For Google, a half a billion dollars is a drop in the bucket. But that money could have an outsize impact on the U.S. tech giant’s ability to re-enter China.

Google said Monday that it would invest $550 million in JD.com, one of China’s biggest e-commerce companies. The investment was a reminder that China, with all its promise, has been largely closed off to U.S. tech giants, thanks to government censorship and fierce competition from homegrown rivals like Alibaba.

That doesn’t mean that Silicon Valley moguls have abandoned hopes of building up their Chinese presences. Here’s where some of the top tech companies stand with their forays into China.

Google

The company pulled its search services from mainland China in 2010, and its other important businesses have been hobbled. Android, for example, is the most popular mobile operating system in China, but Google services are stripped out for Chinese users.

As part of the JD.com investment, the Chinese online retailer will promote products on the Google Shopping platform. The company also has other business lines in that country:

— A patent licensing partnership with Tencent, one of China’s biggest internet companies.

— An artificial intelligence lab in Beijing, a nod to China’s rapidly growing strength in the field.

— Investments in startups like Chushou, a Chinese equivalent to the Twitch video game streaming site, and XtalPi, a biotechnology company.
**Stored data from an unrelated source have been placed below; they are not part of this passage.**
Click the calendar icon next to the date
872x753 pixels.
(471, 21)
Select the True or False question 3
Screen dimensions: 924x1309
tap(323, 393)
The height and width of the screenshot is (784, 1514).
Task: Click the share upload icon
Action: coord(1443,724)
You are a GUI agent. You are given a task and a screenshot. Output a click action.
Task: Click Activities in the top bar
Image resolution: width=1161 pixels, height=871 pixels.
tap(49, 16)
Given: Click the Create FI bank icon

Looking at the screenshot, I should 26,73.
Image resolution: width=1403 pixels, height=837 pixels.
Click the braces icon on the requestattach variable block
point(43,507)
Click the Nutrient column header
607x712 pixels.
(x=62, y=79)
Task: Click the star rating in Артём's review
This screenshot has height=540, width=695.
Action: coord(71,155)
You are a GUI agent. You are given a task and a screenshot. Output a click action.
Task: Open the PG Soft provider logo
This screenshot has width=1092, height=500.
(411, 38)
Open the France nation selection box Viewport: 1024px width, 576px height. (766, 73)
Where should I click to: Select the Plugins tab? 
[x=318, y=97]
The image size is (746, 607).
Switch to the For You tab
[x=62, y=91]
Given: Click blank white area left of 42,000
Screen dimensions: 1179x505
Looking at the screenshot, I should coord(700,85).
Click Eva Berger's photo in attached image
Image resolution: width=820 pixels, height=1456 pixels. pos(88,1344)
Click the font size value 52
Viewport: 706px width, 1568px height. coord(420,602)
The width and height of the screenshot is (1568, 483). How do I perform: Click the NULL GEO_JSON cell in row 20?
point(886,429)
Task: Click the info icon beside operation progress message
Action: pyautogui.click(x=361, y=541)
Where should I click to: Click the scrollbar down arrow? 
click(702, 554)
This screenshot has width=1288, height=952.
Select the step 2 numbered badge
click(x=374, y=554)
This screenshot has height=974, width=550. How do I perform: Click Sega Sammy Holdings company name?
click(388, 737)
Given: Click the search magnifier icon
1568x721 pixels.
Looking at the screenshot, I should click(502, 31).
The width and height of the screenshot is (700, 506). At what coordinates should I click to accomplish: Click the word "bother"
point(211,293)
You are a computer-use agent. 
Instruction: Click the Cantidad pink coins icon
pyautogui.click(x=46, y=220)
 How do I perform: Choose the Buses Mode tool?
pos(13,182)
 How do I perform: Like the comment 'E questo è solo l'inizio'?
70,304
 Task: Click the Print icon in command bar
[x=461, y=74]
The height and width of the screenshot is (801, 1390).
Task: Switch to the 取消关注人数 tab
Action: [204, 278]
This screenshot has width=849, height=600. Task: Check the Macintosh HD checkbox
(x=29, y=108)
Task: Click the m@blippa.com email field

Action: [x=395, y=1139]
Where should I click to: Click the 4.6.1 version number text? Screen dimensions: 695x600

— A small set of apps, like ones for file management and language translation.

Facebook

China has blocked the social network in the mainland since 2009. But that hasn’t stopped the company from trying to re-establish beachheads in the country, including with a much-ballyhooed visit by Mark Zuckerberg in 2016, where he demonstrated his Mandarin speaking skills. Late last year, though, the executive who had led much of Facebook’s inroads into China left the company.

For now, here’s what Facebook has going in the country:

— A partnership with Xiaomi, the electronics maker, on creating virtual reality headsets for its Oculus platform. (Facebook knows Xiaomi well: The current head of Oculus, Hugo Barra, came over from the Chinese startup.)

— Facebook released Colorful Balloons, a photo-sharing app similar to Facebook’s Moments, through a separate local company. (Colorful Balloons reportedly sank soon after its unveiling.)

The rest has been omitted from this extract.